Con la crisis de rehenes en Beslan próxima a su culminación, más y más voces comienzan a denunciar a la FSB, la agencia de seguridad del gobierno de Putin y la principal base de sustento del aparato del estado. Sin embargo, no es la FSB sino más bien la inteligencia militar quien históricamente ha tenido la experiencia, el conocimiento y los "kadry" necesarios para prevenir ataques de este tipo. Ha sido la inteligencia militar, quien estuvo envuelta en el entrenamiento de terroristas tan famosos como Shamil Basayev, y por supuesto, incluso sus exitosas infiltraciones en la mayoría de las organizaciones terroristas chechenas. Pese a esto, en la actual situación el GRU (inteligencia militar) parece no haber hecho nada para prevenir el ataque. Pueden llamarlo sabotaje burocrático, si quieren. Cosas como esta ocurren en las corporaciones o en las agencias gubernamentales en muchos países. Pero en Rusia las consecuencias son particularmente sombrías.
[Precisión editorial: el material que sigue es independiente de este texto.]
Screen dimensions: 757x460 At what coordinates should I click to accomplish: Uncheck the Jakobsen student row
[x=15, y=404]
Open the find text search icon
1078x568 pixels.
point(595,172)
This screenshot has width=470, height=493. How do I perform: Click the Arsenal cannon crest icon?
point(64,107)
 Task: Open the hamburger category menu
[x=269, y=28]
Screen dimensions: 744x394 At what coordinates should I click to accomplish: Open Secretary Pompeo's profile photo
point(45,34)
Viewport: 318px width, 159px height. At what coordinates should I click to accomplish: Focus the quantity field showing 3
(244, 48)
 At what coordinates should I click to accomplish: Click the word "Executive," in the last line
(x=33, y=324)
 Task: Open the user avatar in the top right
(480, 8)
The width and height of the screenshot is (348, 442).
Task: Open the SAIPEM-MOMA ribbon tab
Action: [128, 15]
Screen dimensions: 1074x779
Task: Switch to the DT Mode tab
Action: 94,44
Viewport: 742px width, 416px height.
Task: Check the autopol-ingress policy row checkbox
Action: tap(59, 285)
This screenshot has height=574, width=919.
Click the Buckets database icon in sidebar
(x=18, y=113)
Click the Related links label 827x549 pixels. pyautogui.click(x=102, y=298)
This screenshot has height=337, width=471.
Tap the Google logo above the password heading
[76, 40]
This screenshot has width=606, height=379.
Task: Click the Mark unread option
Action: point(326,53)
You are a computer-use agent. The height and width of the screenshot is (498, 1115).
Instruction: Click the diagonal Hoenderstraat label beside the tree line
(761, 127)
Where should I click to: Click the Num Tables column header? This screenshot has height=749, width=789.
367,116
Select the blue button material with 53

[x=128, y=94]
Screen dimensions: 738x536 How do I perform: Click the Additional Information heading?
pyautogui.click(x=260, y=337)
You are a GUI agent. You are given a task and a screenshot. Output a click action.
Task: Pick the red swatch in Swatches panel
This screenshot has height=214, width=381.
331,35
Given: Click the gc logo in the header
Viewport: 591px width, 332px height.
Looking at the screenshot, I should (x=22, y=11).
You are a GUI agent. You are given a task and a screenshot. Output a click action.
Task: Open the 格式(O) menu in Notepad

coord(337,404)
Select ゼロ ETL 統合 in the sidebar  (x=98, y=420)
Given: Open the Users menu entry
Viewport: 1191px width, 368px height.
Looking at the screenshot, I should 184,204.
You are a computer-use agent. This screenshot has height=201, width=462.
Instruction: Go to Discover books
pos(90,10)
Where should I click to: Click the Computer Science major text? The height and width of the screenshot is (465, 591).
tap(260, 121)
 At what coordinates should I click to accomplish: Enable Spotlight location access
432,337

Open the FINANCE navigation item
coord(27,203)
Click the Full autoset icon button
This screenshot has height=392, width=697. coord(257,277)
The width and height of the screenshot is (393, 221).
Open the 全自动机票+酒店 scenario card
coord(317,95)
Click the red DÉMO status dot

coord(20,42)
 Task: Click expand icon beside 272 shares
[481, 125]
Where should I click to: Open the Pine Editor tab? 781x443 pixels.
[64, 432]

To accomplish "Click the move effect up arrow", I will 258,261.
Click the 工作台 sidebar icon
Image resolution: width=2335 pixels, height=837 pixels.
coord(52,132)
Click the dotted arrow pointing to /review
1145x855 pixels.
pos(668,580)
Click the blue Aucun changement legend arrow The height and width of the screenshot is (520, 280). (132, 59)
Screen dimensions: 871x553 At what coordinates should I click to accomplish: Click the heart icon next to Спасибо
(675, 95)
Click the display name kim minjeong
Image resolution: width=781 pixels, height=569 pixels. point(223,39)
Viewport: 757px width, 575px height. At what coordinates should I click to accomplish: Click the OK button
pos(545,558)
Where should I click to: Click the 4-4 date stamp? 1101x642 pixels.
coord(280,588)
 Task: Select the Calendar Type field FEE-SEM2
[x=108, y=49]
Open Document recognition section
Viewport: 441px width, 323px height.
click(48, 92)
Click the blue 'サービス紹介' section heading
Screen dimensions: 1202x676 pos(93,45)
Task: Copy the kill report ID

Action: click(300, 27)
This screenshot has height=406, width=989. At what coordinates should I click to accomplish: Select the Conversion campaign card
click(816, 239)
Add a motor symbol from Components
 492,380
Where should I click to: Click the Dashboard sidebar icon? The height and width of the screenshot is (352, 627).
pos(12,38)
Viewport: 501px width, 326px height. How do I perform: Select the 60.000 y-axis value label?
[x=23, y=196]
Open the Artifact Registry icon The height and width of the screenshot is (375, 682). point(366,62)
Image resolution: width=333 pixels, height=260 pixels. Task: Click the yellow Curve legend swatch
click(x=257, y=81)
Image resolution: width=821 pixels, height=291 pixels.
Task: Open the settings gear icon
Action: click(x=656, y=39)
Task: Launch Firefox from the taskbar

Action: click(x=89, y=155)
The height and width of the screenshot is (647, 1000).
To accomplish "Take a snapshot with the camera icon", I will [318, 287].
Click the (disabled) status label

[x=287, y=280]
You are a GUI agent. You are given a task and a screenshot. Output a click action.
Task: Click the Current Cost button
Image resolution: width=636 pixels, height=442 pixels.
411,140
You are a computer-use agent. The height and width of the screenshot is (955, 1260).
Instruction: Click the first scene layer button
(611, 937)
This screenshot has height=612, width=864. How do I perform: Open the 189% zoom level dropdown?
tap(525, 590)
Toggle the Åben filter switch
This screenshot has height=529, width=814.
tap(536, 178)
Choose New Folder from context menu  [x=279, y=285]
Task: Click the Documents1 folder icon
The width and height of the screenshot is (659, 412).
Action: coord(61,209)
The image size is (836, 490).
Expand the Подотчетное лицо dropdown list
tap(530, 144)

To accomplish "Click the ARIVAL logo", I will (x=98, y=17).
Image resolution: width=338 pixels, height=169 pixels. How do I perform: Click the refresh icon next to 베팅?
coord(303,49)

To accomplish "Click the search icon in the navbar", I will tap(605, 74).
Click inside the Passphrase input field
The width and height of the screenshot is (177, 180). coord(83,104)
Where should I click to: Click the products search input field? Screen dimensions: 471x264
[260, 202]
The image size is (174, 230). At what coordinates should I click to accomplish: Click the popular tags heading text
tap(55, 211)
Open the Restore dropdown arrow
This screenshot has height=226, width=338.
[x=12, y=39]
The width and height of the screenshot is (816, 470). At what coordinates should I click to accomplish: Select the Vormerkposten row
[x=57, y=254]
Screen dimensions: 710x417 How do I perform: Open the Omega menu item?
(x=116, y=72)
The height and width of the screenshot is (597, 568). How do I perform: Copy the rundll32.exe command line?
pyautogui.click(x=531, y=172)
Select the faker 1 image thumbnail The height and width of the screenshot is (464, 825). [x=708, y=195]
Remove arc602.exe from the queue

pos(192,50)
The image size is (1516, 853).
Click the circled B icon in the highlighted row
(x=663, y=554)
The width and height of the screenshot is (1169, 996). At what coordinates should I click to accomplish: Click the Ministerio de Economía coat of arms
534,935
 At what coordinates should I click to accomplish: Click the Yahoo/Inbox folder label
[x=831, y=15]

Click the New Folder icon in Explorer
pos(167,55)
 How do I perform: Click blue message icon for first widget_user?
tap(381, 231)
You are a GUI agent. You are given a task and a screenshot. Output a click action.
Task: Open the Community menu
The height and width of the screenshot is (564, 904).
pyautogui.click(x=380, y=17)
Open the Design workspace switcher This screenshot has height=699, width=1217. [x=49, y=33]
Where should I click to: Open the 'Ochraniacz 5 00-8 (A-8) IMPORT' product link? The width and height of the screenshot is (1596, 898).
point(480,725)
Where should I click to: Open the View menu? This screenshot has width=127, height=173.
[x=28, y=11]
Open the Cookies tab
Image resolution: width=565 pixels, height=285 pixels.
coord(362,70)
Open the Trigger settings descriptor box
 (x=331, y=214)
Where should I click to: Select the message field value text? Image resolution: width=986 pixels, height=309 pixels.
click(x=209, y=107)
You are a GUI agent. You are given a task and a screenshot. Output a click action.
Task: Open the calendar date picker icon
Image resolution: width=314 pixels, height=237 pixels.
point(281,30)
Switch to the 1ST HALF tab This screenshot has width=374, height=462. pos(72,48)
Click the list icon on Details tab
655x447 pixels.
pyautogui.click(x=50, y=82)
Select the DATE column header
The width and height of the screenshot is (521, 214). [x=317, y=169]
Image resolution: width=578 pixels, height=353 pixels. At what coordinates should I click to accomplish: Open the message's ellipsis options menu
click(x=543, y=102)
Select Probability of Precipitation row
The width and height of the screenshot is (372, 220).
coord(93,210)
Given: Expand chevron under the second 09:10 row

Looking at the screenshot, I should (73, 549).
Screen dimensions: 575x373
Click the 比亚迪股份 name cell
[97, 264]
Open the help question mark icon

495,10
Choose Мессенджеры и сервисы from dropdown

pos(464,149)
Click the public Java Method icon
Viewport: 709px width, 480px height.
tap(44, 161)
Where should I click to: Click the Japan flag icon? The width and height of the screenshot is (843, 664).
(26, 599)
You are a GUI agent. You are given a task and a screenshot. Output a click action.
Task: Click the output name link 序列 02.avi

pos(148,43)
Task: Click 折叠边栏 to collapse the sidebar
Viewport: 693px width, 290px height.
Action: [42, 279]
Los ataques no son obra de locos sueltos. Es simplemente la forma en que la lucha por el poder se lleva adelante en este país. Diferentes agencias de seguridad compitiendo por su influencia, burocracias rivales luchando por controlar el proceso de toma de decisiones, elites económicas peleando por la propiedad privatizada, y, por último pero no menor, grupos terroristas dando vueltas alrededor y ofreciendo sus servicios a las partes interesadas: esa es la realidad de la política rusa bajo Putin.

El entorno de Putin planea usar los métodos "revolucionarios"  para llevar adelante sus planes, resolver sus problemas y desembarazarse de todas sus obligaciones, todo de un solo tajo. Despojarán a los jubilados de sus beneficios, enrolarán a los estudiantes universitarios en el ejército, y recortarán la educación gratuita y la asistencia médica. Tratarán de socavar el poder de los gobernadores locales y rediseñar los límites administrativos amalgamado las distintas regiones, La inteligencia liberal se mantendrá alejada de las líneas aéreas, y se marginará a los Comunistas de la política. Una nueva y perfeccionada oligarquía será creada apresuradamente para remplazar a la vieja y desleal.

Los métodos revolucionarios funcionan bien en una revolución, pero no se puede desestabilizar un país en que el caos revolucionario ya reina.

El régimen actual no tiene planes de desencadenar una revolución, ni siquiera una contrarrevolución, pero lo que sin duda está logrando es crear el caos.

(*) Boris Kagarlistsy es director del Instituto de Estudios de la Glogalización.